WRITTEN INSTRUCTION 1
Retype the part of the records that opens with the line containing "Given: Click the 罗定市 city label" and closes with the line containing "The image size is (1512, 790). (x=1023, y=67)", including both of those lines.

* start EXCERPTED PASSAGE *

The F12 developer tools is a suite of on-demand tools that is built into Internet Explorer. Otherwise you can get it here: http://www.microsoft.com/en-us/download/details.aspx?id=18359.

Open the webpage. Press F12. Either search for the keyword '<form' or select the Find Menu | Select element by click. Then count number of forms listed before the form of interest.

Or you can write a script to List all the forms on the page. Your in luck I already have some code that should help:

Code (winbatch) Select

;***************************************************************************
;**                 
;**         Form Explorer
;** Discover forms on a webpage using an index
;**
;** Developer: Deana Falk 2013.10.24                 
;***************************************************************************
#DefineFunction udfIEPageLoadWait( objIE )
    ; Wait for webpage to load
    While !(objIE.readyState == 'complete' || objIE.readyState == 4 )

* end EXCERPTED PASSAGE *
* start SOURCE MATERIAL *

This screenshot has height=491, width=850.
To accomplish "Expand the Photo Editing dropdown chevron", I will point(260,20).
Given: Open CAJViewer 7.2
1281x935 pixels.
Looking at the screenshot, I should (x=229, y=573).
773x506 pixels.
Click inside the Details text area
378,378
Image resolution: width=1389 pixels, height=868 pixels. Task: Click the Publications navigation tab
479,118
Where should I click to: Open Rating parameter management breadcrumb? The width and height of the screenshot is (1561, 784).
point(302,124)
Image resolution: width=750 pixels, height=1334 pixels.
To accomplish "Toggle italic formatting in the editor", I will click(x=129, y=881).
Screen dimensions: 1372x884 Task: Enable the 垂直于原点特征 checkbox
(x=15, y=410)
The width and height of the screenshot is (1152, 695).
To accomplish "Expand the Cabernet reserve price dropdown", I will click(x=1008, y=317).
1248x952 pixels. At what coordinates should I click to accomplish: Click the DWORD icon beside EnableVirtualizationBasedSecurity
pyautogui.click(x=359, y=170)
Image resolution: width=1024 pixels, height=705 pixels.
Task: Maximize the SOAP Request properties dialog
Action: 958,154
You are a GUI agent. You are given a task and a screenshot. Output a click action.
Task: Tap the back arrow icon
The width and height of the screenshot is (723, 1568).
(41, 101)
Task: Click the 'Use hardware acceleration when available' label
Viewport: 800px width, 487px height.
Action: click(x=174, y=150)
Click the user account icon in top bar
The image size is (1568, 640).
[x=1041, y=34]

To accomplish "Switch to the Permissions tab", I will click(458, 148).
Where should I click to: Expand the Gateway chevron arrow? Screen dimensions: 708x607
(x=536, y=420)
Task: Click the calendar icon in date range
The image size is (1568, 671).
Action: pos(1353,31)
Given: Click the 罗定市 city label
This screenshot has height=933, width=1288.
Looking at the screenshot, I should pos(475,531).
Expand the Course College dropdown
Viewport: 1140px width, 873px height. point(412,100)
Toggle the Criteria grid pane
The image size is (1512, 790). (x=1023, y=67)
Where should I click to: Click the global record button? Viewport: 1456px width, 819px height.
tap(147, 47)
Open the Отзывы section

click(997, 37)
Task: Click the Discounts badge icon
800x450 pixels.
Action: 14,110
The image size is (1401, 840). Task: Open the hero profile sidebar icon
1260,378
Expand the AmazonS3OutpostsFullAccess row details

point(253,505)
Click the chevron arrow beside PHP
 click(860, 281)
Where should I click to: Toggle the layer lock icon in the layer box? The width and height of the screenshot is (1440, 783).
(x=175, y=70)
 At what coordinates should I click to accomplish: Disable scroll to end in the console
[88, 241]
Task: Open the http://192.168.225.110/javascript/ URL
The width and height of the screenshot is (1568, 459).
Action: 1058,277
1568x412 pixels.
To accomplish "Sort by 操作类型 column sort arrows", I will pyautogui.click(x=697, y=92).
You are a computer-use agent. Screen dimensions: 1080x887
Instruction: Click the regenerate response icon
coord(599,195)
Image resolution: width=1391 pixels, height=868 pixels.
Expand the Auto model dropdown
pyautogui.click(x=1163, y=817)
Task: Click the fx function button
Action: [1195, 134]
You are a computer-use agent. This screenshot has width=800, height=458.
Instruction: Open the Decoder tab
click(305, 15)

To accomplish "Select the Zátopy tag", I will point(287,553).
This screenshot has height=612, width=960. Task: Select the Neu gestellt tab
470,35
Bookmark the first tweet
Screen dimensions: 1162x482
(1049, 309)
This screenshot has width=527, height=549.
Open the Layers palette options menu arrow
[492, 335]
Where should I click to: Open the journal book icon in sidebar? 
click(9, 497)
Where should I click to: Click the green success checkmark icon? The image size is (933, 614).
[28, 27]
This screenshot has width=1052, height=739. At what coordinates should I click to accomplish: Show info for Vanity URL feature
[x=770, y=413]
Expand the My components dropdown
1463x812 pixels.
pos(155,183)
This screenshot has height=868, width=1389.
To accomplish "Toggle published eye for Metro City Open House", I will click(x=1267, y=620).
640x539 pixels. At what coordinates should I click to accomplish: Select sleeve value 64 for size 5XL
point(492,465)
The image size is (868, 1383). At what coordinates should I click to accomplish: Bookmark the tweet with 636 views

* end SOURCE MATERIAL *

WRITTEN INSTRUCTION 2
List the steps the F12 developer tools excerpt gives for finding the form of interest with the developer tools, in order.

SOLUTION 1
Given: Click the 罗定市 city label
This screenshot has height=933, width=1288.
Looking at the screenshot, I should pos(475,531).
Expand the Course College dropdown
Viewport: 1140px width, 873px height. point(412,100)
Toggle the Criteria grid pane
The image size is (1512, 790). (x=1023, y=67)

SOLUTION 2
1. Open the webpage.
2. Press F12.
3. Either search for the keyword '<form' or select the Find Menu | Select element by click.
4. Count the number of forms listed before the form of interest.